There is only one war studies degree offered in Germany, and just two security studies degrees, found a book released last year, The Responsibility to Defend (which received rave reviews from the now leader of Germany’s opposition CDU, Friedrich Merz).
Universities largely teach international relations in a way that focuses on global governance – shared problems like climate and health – and consider the use of military force as “at best redundant and at worst archaic and destructive,” it argued.
Another argument against the civil clause concerns AI in warfare. Weapons are increasingly autonomous – evidenced by US-made tank-busting Switchblade drones now deployed in Ukraine – posing serious ethical questions over the extent to which humans should be in the loop when carrying out an attack.

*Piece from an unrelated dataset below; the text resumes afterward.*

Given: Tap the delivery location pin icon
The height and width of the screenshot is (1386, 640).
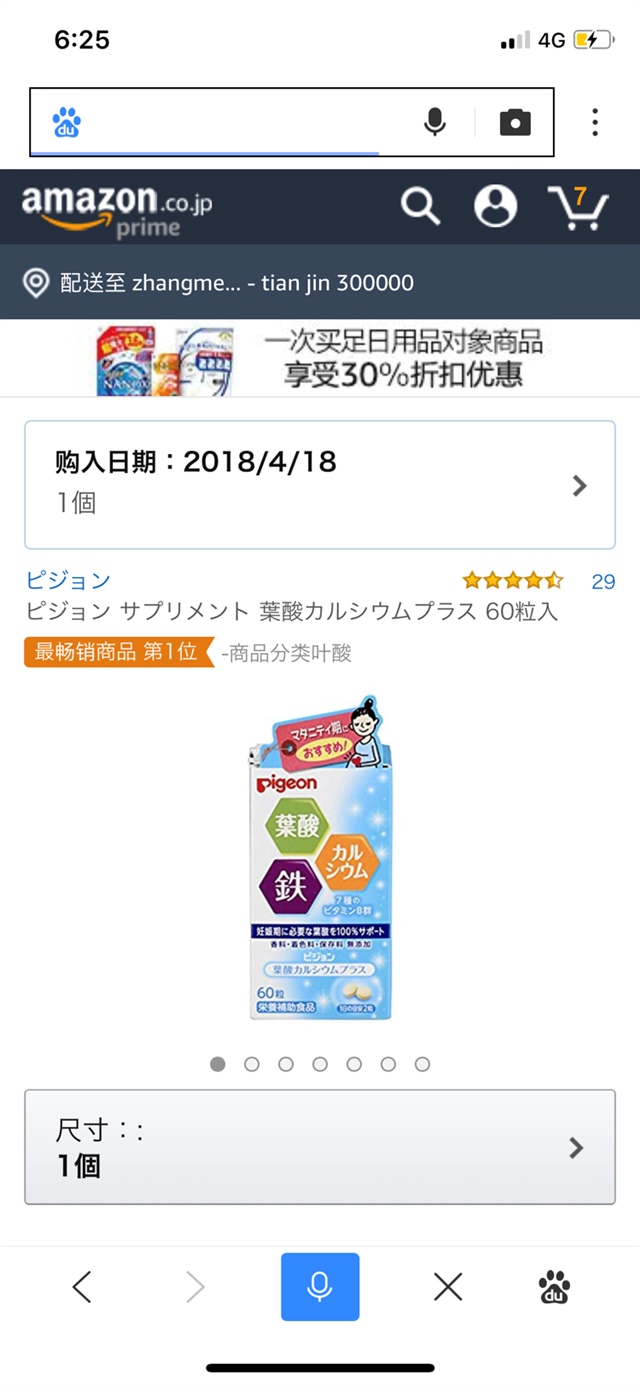Looking at the screenshot, I should tap(36, 283).
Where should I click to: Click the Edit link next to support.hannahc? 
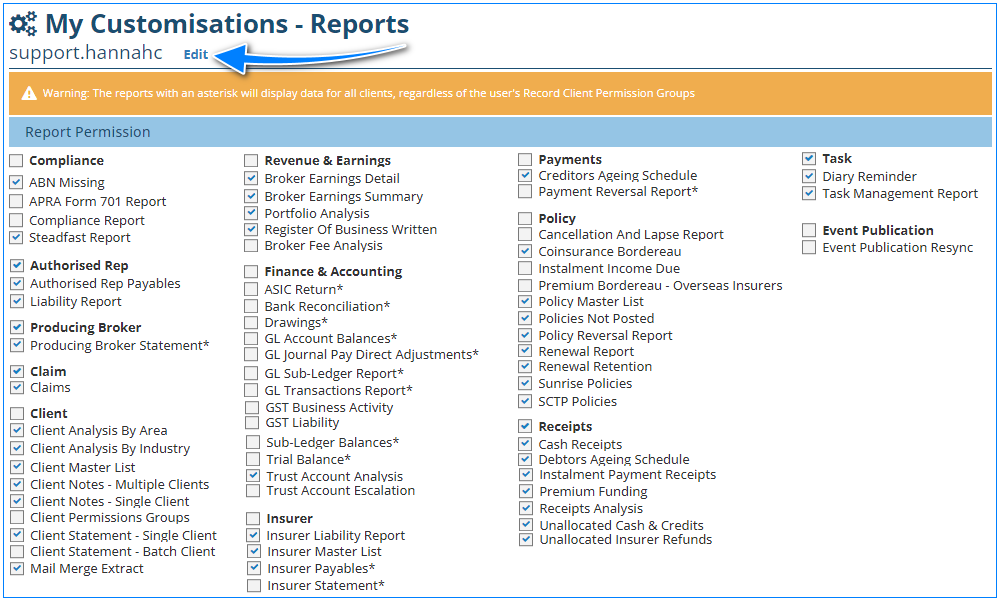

If universities help create such weapons, they can embed some kind of human control, argued Vohs. “It's key that we do research on those issues, and don't just keep it to the military themselves,” she said.
Pacifism ‘in DNA’
Of course, much of Germany’s research takes place outside of its universities, in Fraunhofer, Max Planck or Helmholz institutes, and these networks as a whole do not have civil clauses. The country also has two universities run by the military, one in Hamburg and one in Munich.
Still, other universities can’t simply say they won’t take part in the Zeitenwende, said Alt.
And yet there is a long way to go to change minds. While there has been a sense of generalised horror and shock at the Ukraine invasion, it has not yet shifted attitudes in German universities towards dual use research, he said.
“In the DNA of German universities there is a shared opinion that universities should focus on civil use,” he said.